Print the first line of the data below and every one after it, through the line containing "Help (50, 1360)", exactly as written.

Listed entries below:

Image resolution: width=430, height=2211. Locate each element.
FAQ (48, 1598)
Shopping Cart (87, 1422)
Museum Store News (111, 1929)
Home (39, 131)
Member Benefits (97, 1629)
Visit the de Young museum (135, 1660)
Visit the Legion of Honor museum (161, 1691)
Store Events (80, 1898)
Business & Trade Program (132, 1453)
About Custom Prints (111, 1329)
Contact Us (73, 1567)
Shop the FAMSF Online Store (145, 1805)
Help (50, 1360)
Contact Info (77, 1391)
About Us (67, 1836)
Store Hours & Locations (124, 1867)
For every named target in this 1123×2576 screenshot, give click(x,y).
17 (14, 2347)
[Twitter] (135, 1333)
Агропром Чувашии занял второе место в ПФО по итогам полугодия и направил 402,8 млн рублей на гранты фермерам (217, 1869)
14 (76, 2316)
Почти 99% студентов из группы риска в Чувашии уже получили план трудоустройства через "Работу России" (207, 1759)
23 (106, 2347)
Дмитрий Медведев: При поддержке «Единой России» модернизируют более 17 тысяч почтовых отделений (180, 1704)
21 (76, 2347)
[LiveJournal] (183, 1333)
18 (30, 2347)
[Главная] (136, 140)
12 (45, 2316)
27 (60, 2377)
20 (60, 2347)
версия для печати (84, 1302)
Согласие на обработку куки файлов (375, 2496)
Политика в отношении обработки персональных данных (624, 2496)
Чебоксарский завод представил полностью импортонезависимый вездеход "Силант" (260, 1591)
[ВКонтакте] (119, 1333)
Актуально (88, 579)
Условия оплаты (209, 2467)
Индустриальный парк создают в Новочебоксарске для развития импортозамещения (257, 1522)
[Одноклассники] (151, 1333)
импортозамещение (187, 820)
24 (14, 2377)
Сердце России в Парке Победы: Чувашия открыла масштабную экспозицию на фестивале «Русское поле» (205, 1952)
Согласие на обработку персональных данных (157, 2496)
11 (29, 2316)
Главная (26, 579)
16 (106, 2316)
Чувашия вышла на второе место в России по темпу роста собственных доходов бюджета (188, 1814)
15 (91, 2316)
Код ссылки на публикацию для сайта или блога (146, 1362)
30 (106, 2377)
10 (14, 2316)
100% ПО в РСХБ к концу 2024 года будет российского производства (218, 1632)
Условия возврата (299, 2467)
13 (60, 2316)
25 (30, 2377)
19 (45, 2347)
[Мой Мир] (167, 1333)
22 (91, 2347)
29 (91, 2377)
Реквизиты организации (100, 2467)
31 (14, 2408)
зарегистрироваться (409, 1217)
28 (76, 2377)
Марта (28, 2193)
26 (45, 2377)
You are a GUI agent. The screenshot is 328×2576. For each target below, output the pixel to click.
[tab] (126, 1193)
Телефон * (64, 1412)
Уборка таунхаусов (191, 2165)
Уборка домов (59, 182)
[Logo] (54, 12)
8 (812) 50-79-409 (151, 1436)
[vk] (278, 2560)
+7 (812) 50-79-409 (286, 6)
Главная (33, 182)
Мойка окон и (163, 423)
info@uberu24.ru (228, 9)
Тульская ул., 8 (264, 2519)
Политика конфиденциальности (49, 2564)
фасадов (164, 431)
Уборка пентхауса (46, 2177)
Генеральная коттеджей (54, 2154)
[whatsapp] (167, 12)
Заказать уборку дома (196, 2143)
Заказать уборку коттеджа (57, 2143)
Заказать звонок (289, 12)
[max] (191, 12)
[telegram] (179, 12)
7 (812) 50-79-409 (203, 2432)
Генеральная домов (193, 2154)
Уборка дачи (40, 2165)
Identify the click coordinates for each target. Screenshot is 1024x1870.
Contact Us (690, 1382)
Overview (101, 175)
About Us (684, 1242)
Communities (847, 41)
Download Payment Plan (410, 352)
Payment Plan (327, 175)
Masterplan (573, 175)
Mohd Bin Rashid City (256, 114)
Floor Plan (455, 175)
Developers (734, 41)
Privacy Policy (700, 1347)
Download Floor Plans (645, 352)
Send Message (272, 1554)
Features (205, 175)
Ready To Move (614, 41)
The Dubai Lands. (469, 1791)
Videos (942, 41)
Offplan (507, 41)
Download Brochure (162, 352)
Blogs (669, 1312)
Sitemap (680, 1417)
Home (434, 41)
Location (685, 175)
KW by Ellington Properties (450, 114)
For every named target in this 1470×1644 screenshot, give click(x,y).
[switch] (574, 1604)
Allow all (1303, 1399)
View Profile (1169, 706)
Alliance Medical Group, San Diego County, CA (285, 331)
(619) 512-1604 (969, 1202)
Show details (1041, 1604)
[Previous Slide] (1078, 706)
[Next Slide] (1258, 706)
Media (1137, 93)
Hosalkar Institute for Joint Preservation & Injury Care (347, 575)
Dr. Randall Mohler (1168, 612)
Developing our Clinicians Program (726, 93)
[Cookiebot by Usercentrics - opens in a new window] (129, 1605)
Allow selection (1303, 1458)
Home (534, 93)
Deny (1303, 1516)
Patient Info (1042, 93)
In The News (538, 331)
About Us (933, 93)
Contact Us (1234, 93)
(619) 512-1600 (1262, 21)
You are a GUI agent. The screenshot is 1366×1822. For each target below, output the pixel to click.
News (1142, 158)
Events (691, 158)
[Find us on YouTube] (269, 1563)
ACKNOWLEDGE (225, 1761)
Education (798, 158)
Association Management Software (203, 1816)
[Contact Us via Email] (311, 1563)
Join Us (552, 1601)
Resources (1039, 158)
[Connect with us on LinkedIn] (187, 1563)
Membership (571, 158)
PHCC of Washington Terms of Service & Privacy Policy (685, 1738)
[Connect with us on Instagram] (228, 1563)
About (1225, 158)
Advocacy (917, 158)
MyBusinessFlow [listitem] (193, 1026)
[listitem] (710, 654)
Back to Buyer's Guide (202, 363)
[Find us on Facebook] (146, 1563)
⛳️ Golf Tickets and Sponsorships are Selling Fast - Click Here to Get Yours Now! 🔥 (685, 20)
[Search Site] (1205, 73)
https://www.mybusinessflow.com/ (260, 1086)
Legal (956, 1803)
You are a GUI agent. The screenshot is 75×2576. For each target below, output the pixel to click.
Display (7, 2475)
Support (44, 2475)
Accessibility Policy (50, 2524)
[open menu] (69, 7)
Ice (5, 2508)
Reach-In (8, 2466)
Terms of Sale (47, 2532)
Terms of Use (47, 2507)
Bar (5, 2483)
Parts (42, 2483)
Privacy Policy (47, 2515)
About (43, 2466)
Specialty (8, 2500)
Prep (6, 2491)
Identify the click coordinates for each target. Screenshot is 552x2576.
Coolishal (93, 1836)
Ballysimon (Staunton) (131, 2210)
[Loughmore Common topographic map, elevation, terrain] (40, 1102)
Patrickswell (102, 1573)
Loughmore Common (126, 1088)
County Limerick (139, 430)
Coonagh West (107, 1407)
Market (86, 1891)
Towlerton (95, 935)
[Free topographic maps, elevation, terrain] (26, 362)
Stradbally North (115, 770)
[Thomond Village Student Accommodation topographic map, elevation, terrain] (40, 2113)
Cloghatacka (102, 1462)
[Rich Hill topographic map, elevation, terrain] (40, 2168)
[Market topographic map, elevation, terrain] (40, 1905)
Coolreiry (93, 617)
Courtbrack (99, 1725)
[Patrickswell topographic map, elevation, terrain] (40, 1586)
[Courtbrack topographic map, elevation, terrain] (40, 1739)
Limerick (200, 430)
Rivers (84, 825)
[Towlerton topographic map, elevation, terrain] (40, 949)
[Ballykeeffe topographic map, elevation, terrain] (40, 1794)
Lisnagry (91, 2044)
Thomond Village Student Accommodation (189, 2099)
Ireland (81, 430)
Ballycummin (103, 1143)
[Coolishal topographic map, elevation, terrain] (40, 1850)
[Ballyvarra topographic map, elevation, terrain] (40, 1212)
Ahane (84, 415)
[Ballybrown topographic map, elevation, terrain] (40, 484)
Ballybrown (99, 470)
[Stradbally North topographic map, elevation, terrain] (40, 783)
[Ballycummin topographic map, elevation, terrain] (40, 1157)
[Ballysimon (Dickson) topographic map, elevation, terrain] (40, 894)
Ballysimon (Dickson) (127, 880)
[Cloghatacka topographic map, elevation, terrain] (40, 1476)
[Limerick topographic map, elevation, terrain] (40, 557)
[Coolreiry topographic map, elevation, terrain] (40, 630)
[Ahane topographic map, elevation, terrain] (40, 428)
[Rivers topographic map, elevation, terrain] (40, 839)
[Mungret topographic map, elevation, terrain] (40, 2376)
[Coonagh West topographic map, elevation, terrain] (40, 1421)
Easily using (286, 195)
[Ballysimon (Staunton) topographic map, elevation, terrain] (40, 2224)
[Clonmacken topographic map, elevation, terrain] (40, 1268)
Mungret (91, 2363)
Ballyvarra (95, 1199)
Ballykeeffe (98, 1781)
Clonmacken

End of Listed entries.

Response to the task:
Image resolution: width=430, height=2211. Locate each element.
FAQ (48, 1598)
Shopping Cart (87, 1422)
Museum Store News (111, 1929)
Home (39, 131)
Member Benefits (97, 1629)
Visit the de Young museum (135, 1660)
Visit the Legion of Honor museum (161, 1691)
Store Events (80, 1898)
Business & Trade Program (132, 1453)
About Custom Prints (111, 1329)
Contact Us (73, 1567)
Shop the FAMSF Online Store (145, 1805)
Help (50, 1360)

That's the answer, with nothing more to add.